Cependant, les solutions proposées par le pétitionnaire n'étant pas réalisables, la majorité de la commission souhaita déposer ce texte sur le bureau du Grand Conseil. La minorité, quant à elle, aurait aimé sensibiliser le Conseil d'Etat et l'entendre sur ce sujet, aussi, elle aurait préféré lui renvoyer cette pétition.

En définitive, la commission se prononça en faveur du dépôt de cette pétition sur le bureau du Grand Conseil, par 6 voix (3 L, 2 AdG, 1 R) contre 4 (1 R, 1 DC, 1 S et 1 Vert).

Remarques du rapporteur

Après avoir terminé ses travaux sur cette pétition, la commission a repris l'étude du projet de loi 7176 qu'elle avait suspendue quelque temps.

La première partie de ce projet de loi est maintenant votée et il est apparu au rapporteur qu'il était judicieux d'attendre le résultat de ce vote avant de rédiger le rapport sur la pétition de M. Schaub, afin que celui-ci puisse constater que quelques solutions ont déjà été trouvées.

En effet, plusieurs des idées que les membres de la commission avaient évoquées durant l'examen de la pétition se retrouvent dans ledit projet de loi. Notamment :

- programme de législature avec bilan final d'action du Conseil d'Etat;

- chancellerie libérée de la gestion du service du Grand Conseil et donc plus disponible pour le Conseil d'Etat;

- Grand Conseil plus autonome et donc renforcé.

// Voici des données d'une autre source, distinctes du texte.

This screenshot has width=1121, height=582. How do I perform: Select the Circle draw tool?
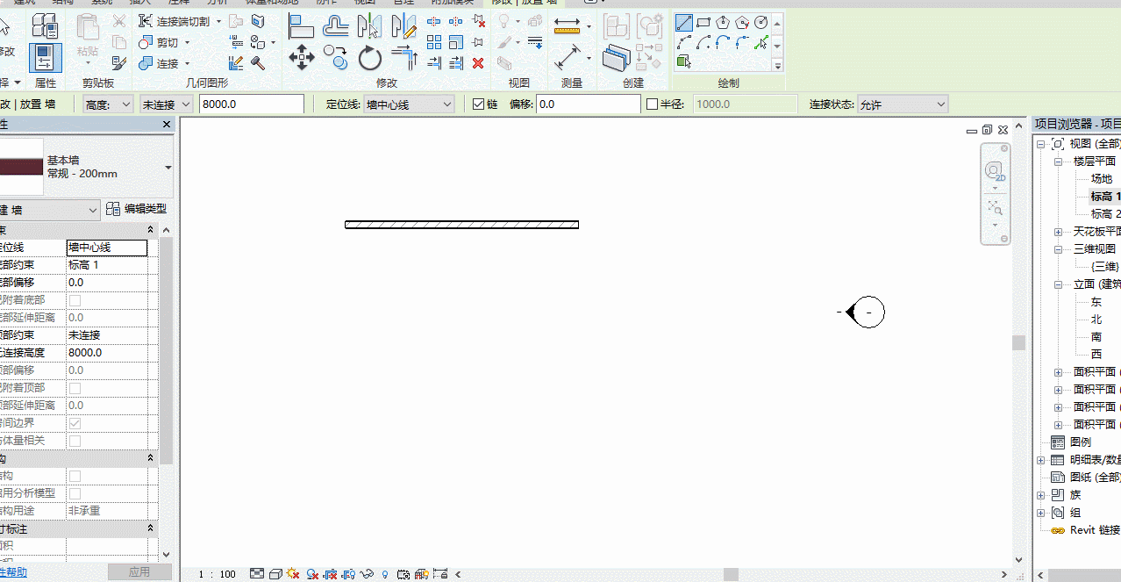tap(760, 23)
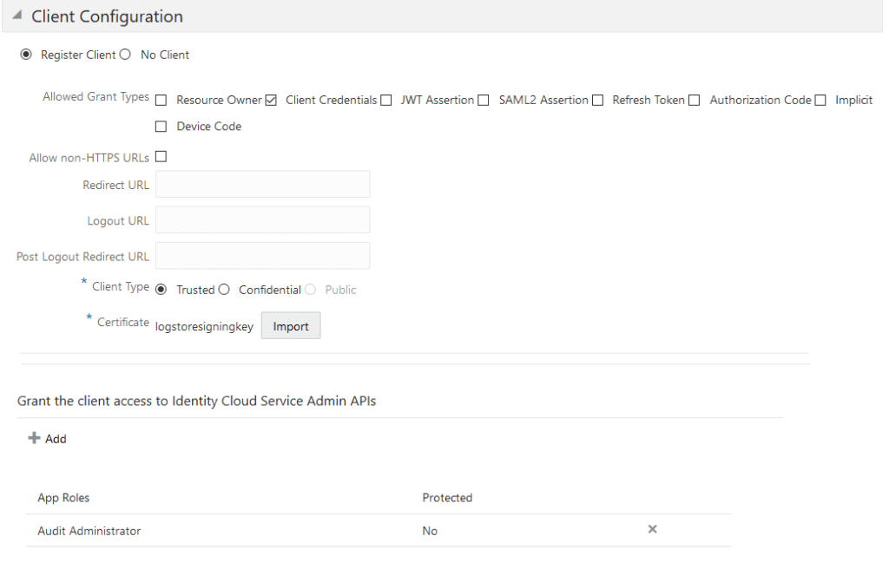The image size is (889, 569).
Task: Focus the Logout URL input field
Action: (x=262, y=220)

En ce qui concerne le rôle du président du Conseil d'Etat, la commission estime qu'il demeure des prérogatives de ce dernier de les juger bonnes ou mauvaises et de les mettre en pratique ou pas.

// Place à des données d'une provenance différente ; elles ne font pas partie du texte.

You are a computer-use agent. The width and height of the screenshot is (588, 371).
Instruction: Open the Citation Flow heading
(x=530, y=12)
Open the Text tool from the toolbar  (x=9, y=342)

De plus, il faut noter que, depuis le 29 mai 1996, les résultats de l'audit et du vote sur les secrétaires d'Etat ont démontré que, dans une période où la crise met à mal la population, il ne serait pas judicieux de lui demander d'approuver de grands et coûteux changements des structures politiques.

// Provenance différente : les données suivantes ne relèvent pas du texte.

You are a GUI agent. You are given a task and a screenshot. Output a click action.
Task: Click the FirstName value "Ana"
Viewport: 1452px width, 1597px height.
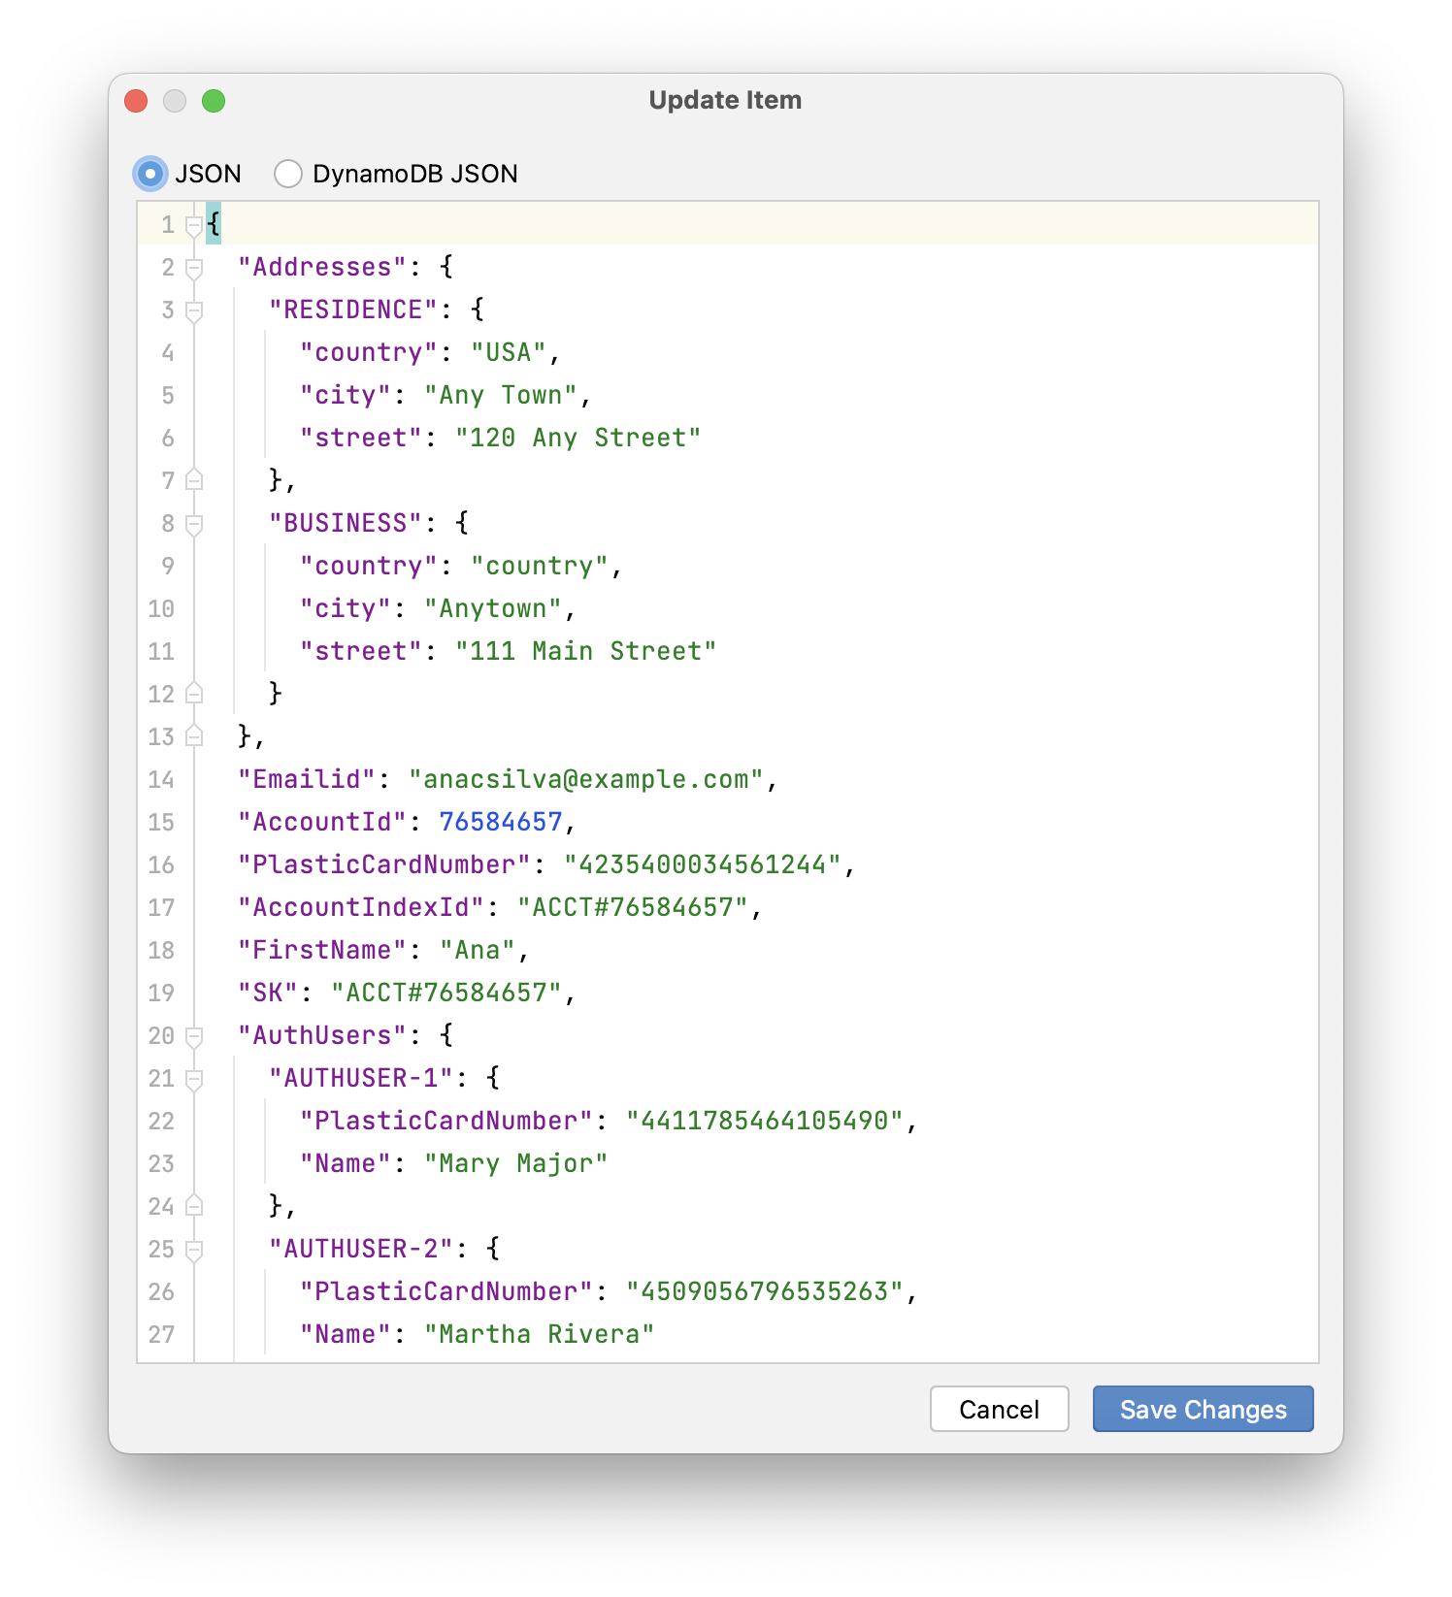click(x=478, y=950)
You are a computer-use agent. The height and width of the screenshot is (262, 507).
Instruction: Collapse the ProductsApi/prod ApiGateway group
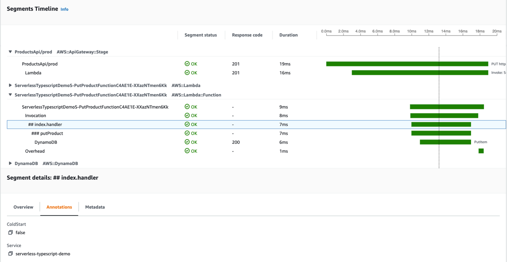point(10,52)
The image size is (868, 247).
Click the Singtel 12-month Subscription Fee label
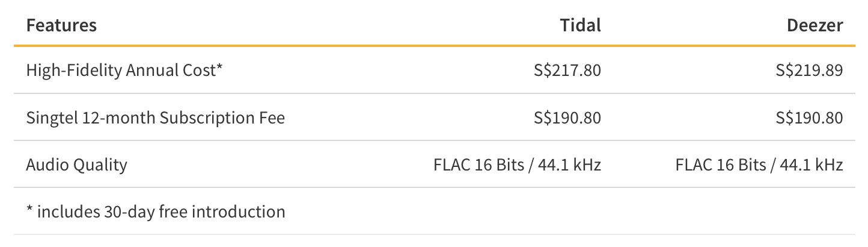(x=155, y=117)
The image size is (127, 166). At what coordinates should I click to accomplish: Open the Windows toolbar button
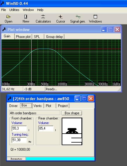pyautogui.click(x=95, y=17)
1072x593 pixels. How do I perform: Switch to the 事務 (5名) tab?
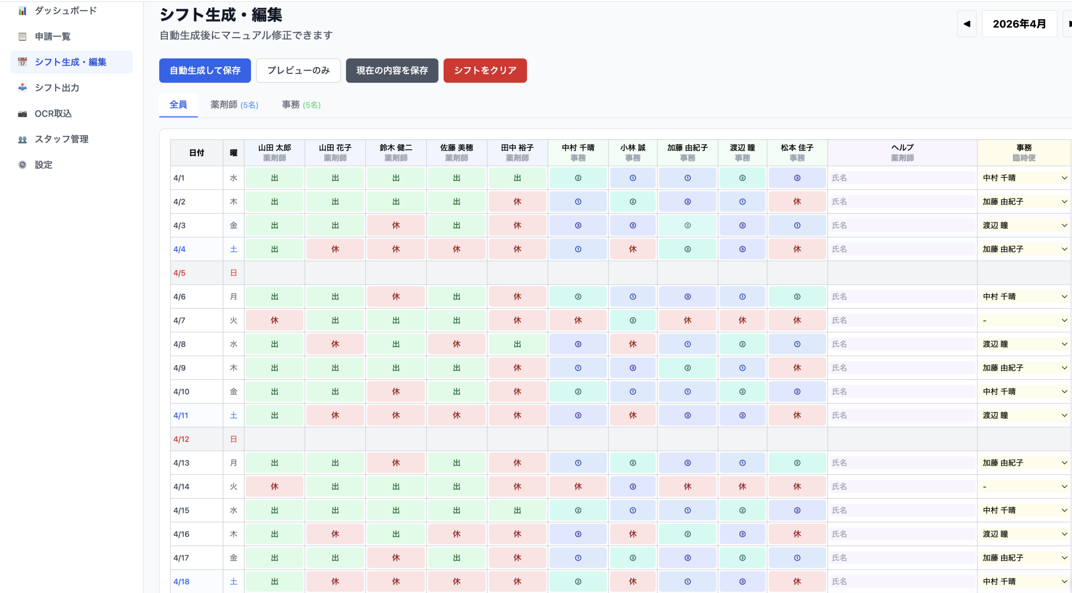click(x=301, y=105)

Enfin, il est bon de relever que dans la deuxième partie du projet de loi sur la réforme du Grand Conseil encore en cours de traitement par la commission des droits politiques, il est proposé la création d'une commission de gestion qui serait également à même de renforcer la crédibilité du Grand Conseil et du Conseil d'Etat.

La pétition a donc nettement joué le rôle que le pétitionnaire souhaitait lui donner, à savoir permettre la discussion et la réflexion.

C'est pourquoi la majorité de la commission vous encourage vivement à suivre ses conclusions, qui sont le dépôt sur le bureau du Grand Conseil.

Débat

M. Pierre Kunz (R). Comme nous tous, M.  Marc-Antoine Schaub, auteur de la pétition qui fait l'objet du rapport de Mme Strubin, peut constater, aujourd'hui, que ce gouvernement dans son fonctionnement a connu les mêmes problèmes et montré les mêmes faiblesses que les précédents.

Comme ses prédécesseurs, ce Conseil d'Etat a subi l'infirmité d'une institution qui, dans le contexte politique, économique et social nouveau, ne permet tout simplement plus au gouvernement de gouverner.

Malheureusement, le Conseil d'Etat ne paraît pas vraiment désireux de renforcer la cohérence et la vigueur de son action. La réforme... la «réformette», excusez-moi, qu'il a récemment proposée aux Genevois dans son rapport sur le suivi de l'audit en témoigne. Il s'agit donc, Mesdames et Messieurs les députés, pour ce Grand Conseil de montrer clairement qu'il n'est pas satisfait de la façon dont est structuré le Conseil d'Etat et de la manière dont il fonctionne. Il s'agit d'exiger de celui-ci qu'il réfléchisse et contribue plus sérieusement à la réforme et la modernisation de l'institution.

C'est avec cet objectif que le groupe radical vous invite à renvoyer cette pétition au Conseil d'Etat et non pas à la déposer sur le bureau du Grand Conseil.

Mise aux voix, la proposition de renvoyer ce rapport au Conseil d'Etat est rejetée.

Mises aux voix, les conclusions de la commission des droits politiques et du règlement du Grand Conseil (dépôt de la pétition sur le bureau du Grand Conseil à titre de renseignement) sont adoptées.